06 julio 2012

La sala número seis


Francisco Javier Bernad Morales

En estos primeros días de vacaciones, cansado aún por el ajetreo de final de curso y sin ánimo para enfrentarme a lecturas más profundas, he dado en despejar la mente retomando viejas narraciones ya casi olvidadas. Así, ha vuelto a mis manos un pequeño volumen de Chéjov, un conjunto de relatos, el más largo de los cuales, La sala número seis, alcanza una extensión que permite calificarlo como novela corta. Su brevedad no es óbice para que en ella se muevan personajes perfectamente caracterizados, capaces de transmitir no solo el ambiente de una época, sino también interrogantes perennes del alma humana. El clima opresivo de la pequeña ciudad provinciana alejada de las principales vías de comunicación, en la que los espíritus sensibles perecen ahogados por una omnipresente mediocridad, recuerda el de esa Vetusta en que la vida de Ana Ozores se marchita sin siquiera florecer.
Allí llega Andrei  Efímich para hacerse cargo del hospital, un viejo edificio abandonado a la suciedad, en el que los enfermos apenas son atendidos. El nuevo médico es un hombre joven que se toma en serio su trabajo y comprende de inmediato las deficiencias y se propone corregirlas. Pero la inercia es demasiado fuerte o quizá Andrei carece de energía para hacerle frente. Poco a poco el ímpetu le abandona y acaba por cumplir con sus obligaciones de una manera rutinaria. Solo se siente vivir cuando en la tarde retorna a su casa, atendida por una vieja sirvienta, y se entrega a la lectura mientras bebe una cerveza o un vaso de vodka.  Como es un intelectual, precisa de una filosofía para justificar su rendición. De esta manera llega a elaborar para uso personal una versión del estoicismo, con la que disfraza de ataraxia lo que no es más que abandono ante fuerzas contra las que no es capaz de luchar.
Pero casualmente un día entra en la sala número seis, el lugar más sombrío y sucio del hospital, aquel en el que están recluidos los enfermos mentales, atendidos tan solo por un enfermero brutal que no entiende otra forma de imponer lo que él considera orden, que el uso de la fuerza física. Entre los encerrados halla a Iván Dmítrich, un hombre culto de origen noble aquejado de manía persecutoria, convencido de que en cualquier momento podrían acusarle de algún delito y condenarle sin que tuviera ocasión de defenderse. Había llegado así a recelar de todo y vivir en un estado de continuo sobresalto, hasta el punto de abandonar el trabajo y rehuir todo trato humano, lo que le condujo finalmente a ser ingresado en el hospital. Es una aprensión que acecha en cualquier lugar y en cualquier época, pero que, por el momento en que fue escrito el relato, parece representar una crítica a la agobiante presencia policial en la vida rusa después del asesinato del zar reformista Alejandro II (1881). Tras el atentado, se había desencadenado una vasta campaña prolongada durante largos años, encaminada a terminar con el movimiento revolucionario, a la par que se sucedían pogromos inducidos desde el gobierno. El temor de Iván Dmítrich es absurdamente exagerado, pero no carece de fundamento.

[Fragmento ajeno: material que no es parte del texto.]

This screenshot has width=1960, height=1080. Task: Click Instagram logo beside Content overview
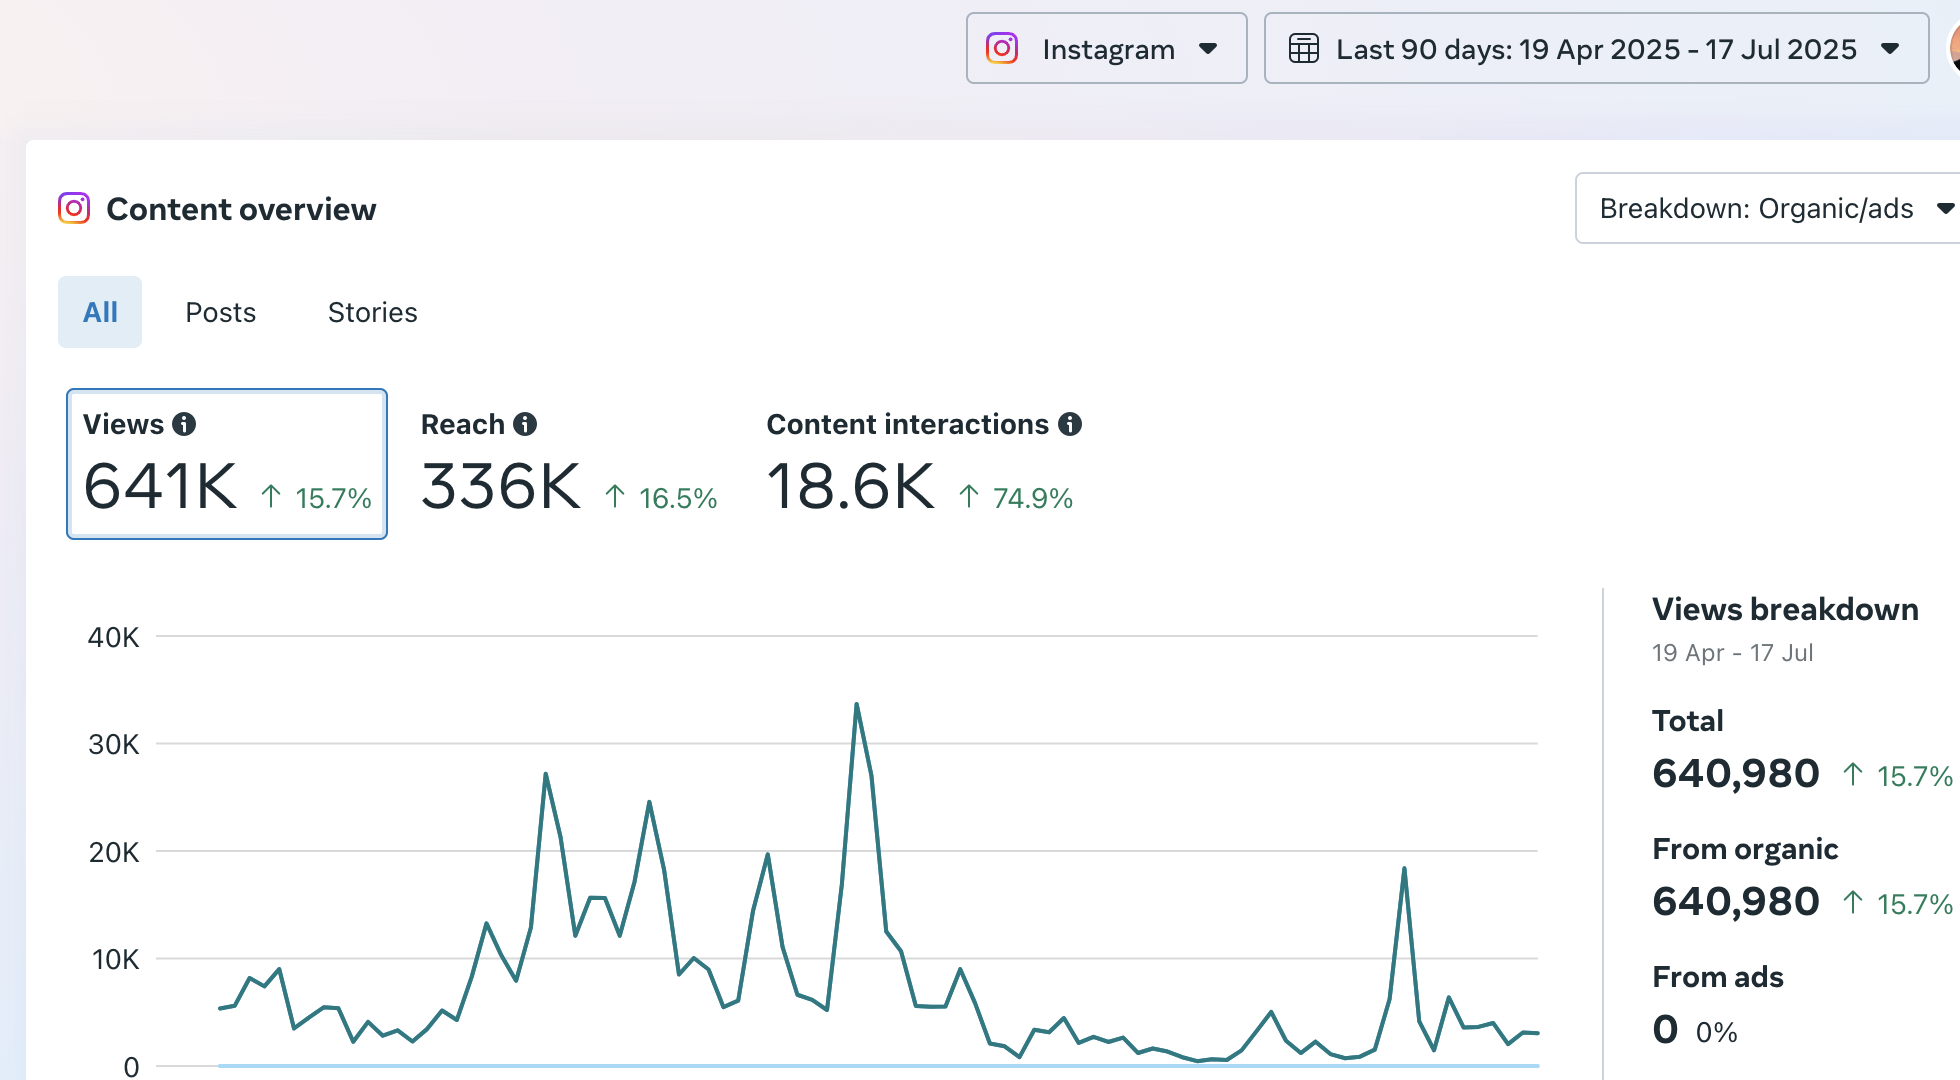click(74, 208)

Andrei encuentra en Iván a esa persona con la que hablar de temas elevados que durante tanto tiempo ha echado en falta. Sus visitas a la sala número seis se hacen más y más frecuentes. En ellas, el demente comienza a resquebrajar la coraza con que se ha revestido el doctor: “Desprecia el sufrimiento, pero si le cogieran un dedo con la puerta, ¡pondría el grito en el cielo!”

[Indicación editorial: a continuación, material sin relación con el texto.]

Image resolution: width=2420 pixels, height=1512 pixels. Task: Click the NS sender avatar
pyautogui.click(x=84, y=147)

Es cierto. La superioridad desde la que el doctor cree observar sentimientos y pasiones no es más que un autoengaño tras  el que oculta la indiferencia que ha llegado a sentir ante el dolor ajeno. Pronto la asiduidad de su trato con Iván Dmítrich levanta sospechas, que poco a poco dejan lugar a una certeza por todos compartida: el doctor ha perdido el juicio Se inicia así proceso de degradación que le conducirá primero a la pérdida de su empleo y luego a la reclusión en la sala número seis. Al fin, al verse encerrado entre los locos, reclama la libertad con un grito de rebeldía inmediatamente secundado por su amigo. Pero ya de nada sirve. El enfermero termina con la protesta a puñetazos y Andrei Efímich muere al día siguiente.